Powers: Religion as a Social and Spiritual Force is part of the series The Future of the Religious Past. The series seeks to collect scholars from diverse disciplines and geographic locations to share their thoughts on religion as more than simply beliefs in specific tenets, but rather a complex system that factors in our daily personal and social lives. Powers collects essays that refute the idea that religion’s political power is a relic from the past. Rather, the political relevance and cultural importance of religion is alive and well. Edited by Meerten B. ter Borg and Jan Willem van Henten, this volume strikes a balance between broad analyses of the nature of religion and power in their modes of emergence today and specific case studies from anthropology, sociology, and the arts.
We have two February titles from the American Literatures Initiative project: “Not Even Past”: Race, Historical Trauma, and Subjectivity in Faulkner, Larsen, and Van Vechten and Poetics of Emptiness: Transformations of Asian Thought in American Poetry. “Not Even Past” focuses on US slavery and racism in the period of the late 1920s-early 1930s in literary and photographic projects, highlighting novels by William Faulkner and Nella Larsen, and portraits by Carl Van Vechten. Poetics of Emptiness analyzes the term “emptiness” and how it’s transformed within 20th century American poetry.

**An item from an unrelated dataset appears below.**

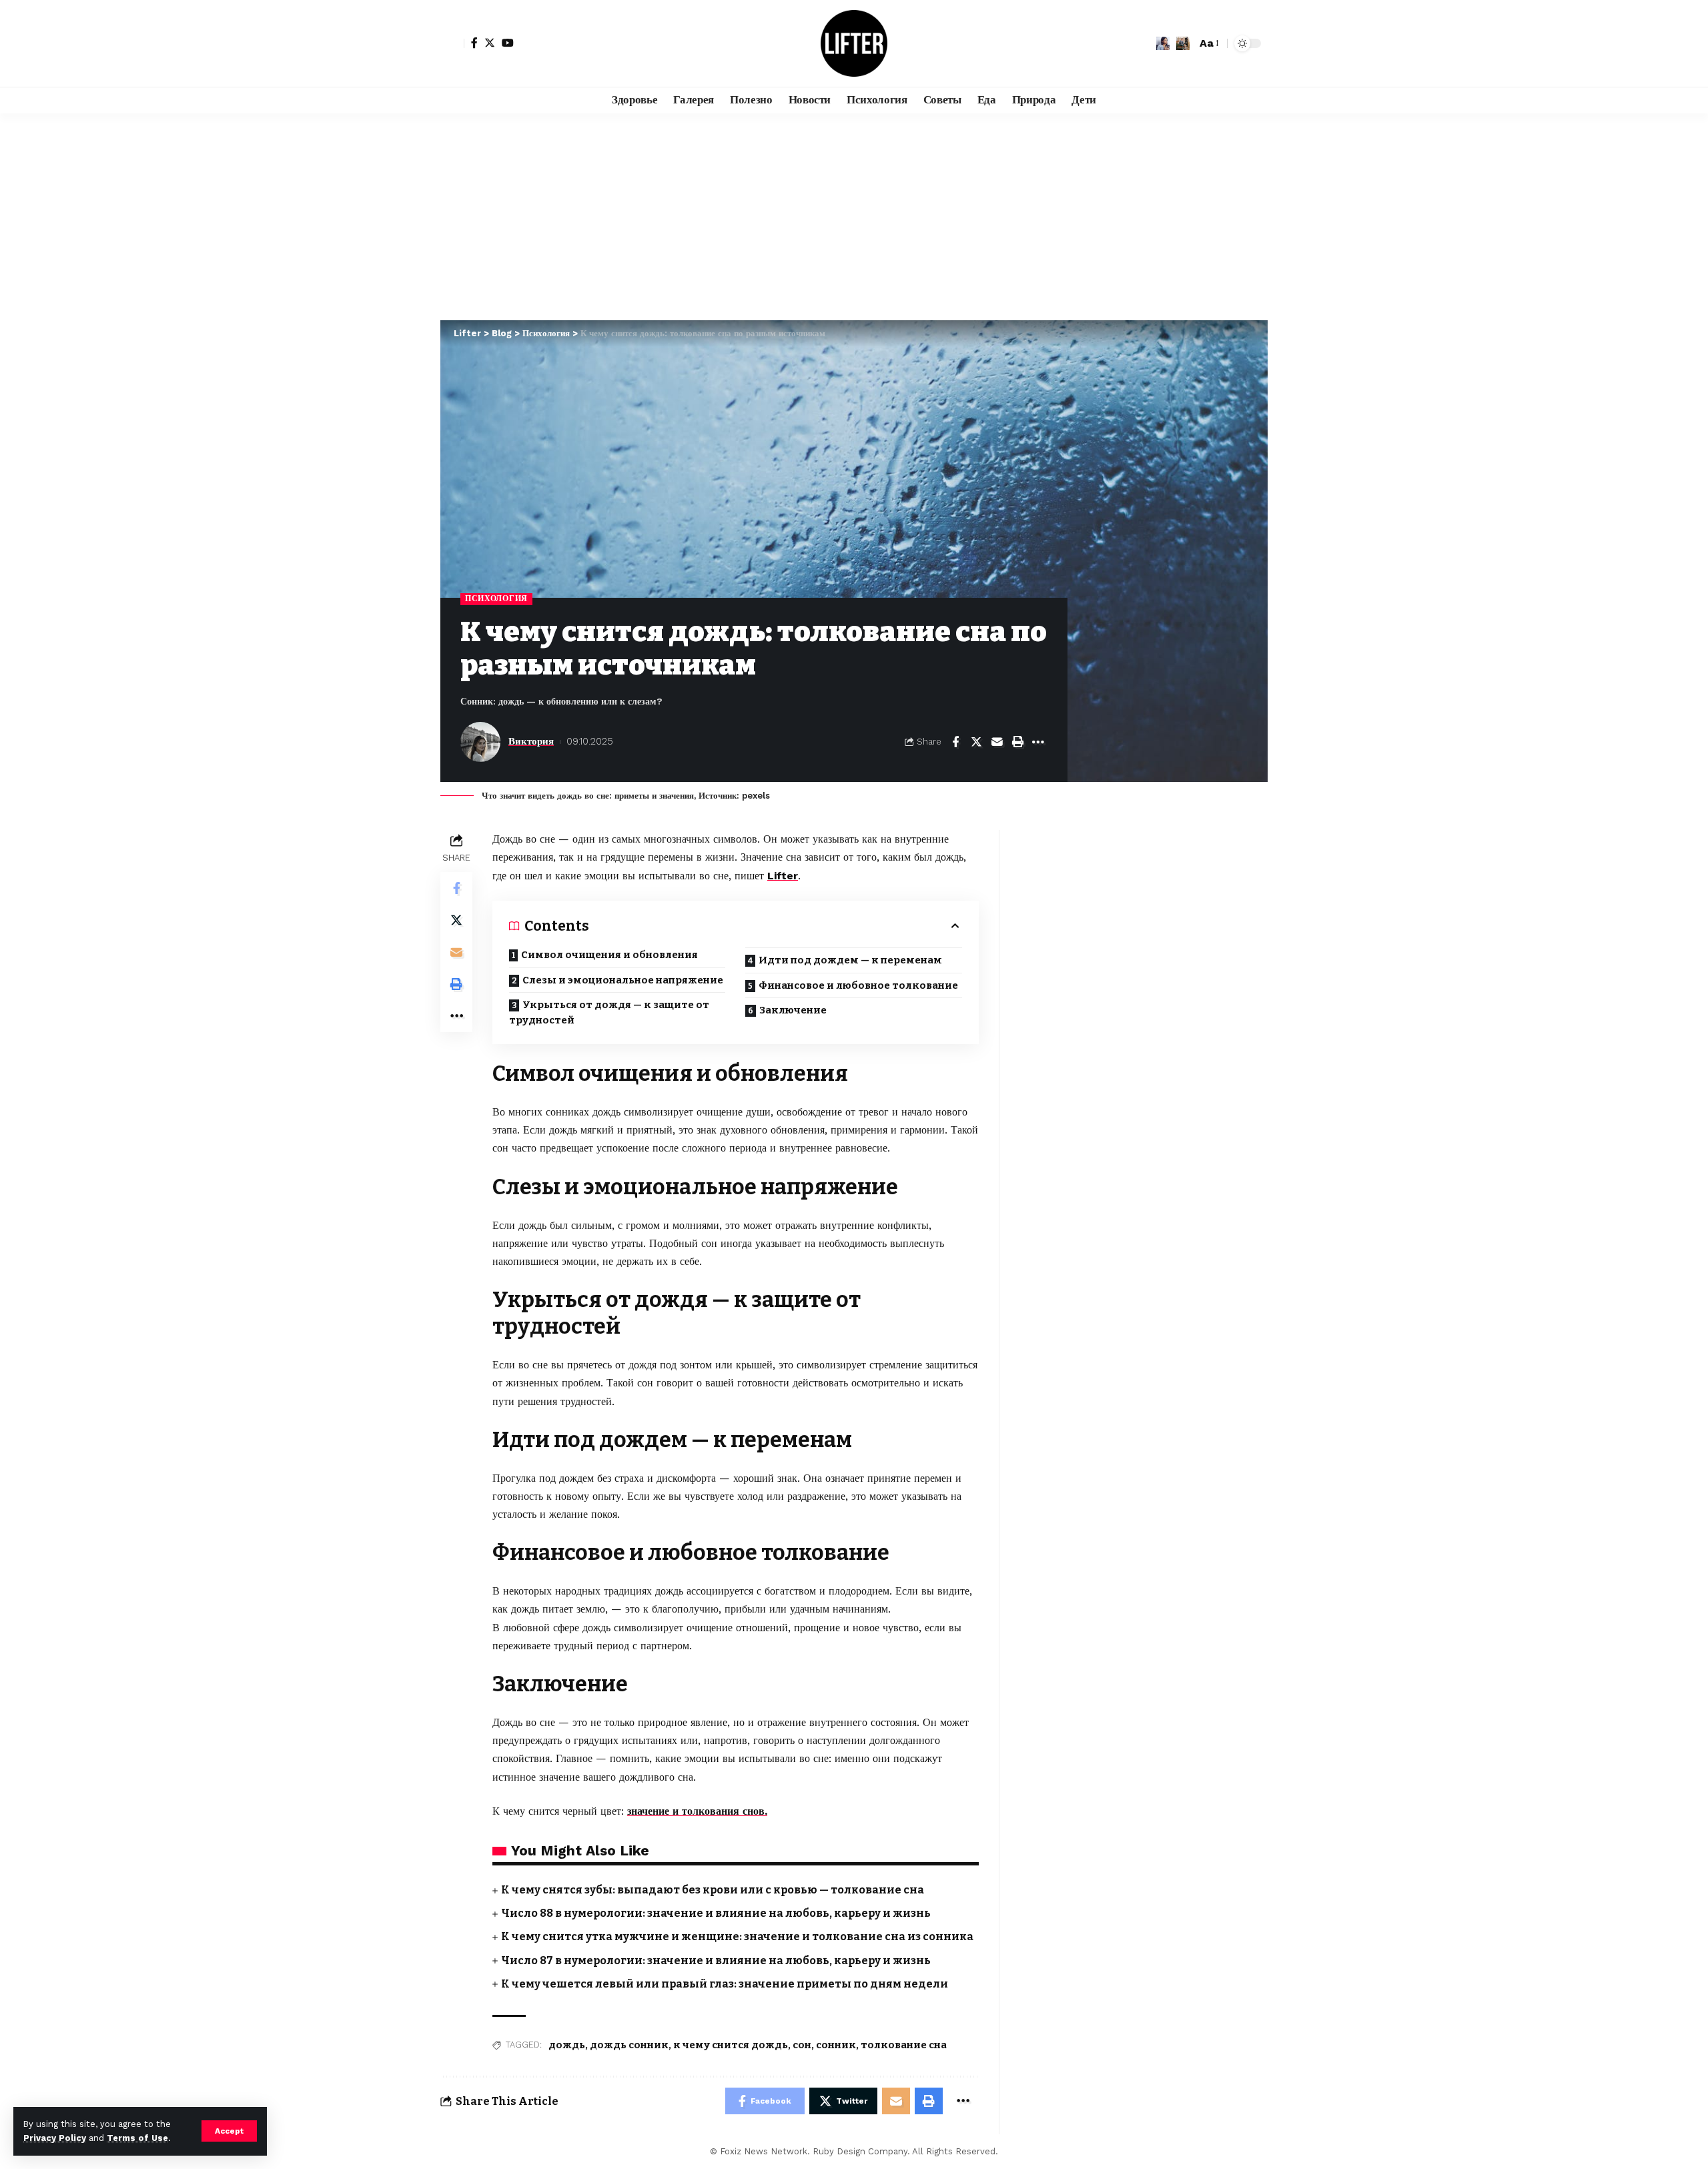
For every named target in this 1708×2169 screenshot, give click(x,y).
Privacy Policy (54, 2138)
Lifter (782, 875)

Two sections, one on transpacific Buddhist poetics and one on transpacific Daoist poetics, detail how American poetics has been shaped by these traditions and the concept of “emptiness.”
In Trials: Of Antigone and Jesus, William Robert weaves together two landmark trials: those of Christ and Antigone. By intertwining these two iconic figures, Robert ruminates on the relationship between divinity and humanity–“one that can contribute to religious understandings of embodiment and prayer and can open avenues of inquiry into tragedy, sexual difference, posthumanism, and politics.”
Two titles by Rusmir Mahmutćehajić are also forthcoming in February: Across the River: On the Poetry of Mak Dizdar and On the Other: A Muslim View. Mak Dizdar was a groundbreaking poet in Bosnian literature, mixing Christian, Islamic, and medieval Bosnian themes into his poetry. Mahmutćehajić discusses the collection Stone Sleeper and the poem “Blue River.” On the Other, rather, seeks to illuminate the foundations of Islamic thought on human nature and its relationship to the divine and to dispel the largely negative ways in which Islam can be interpreted in modern society. It “provides an excellent introduction to the Muslim intellectual tradition for those who wish to penetrate beyond the stereotypes put forward by ideologists on both sides of the East-West divide.”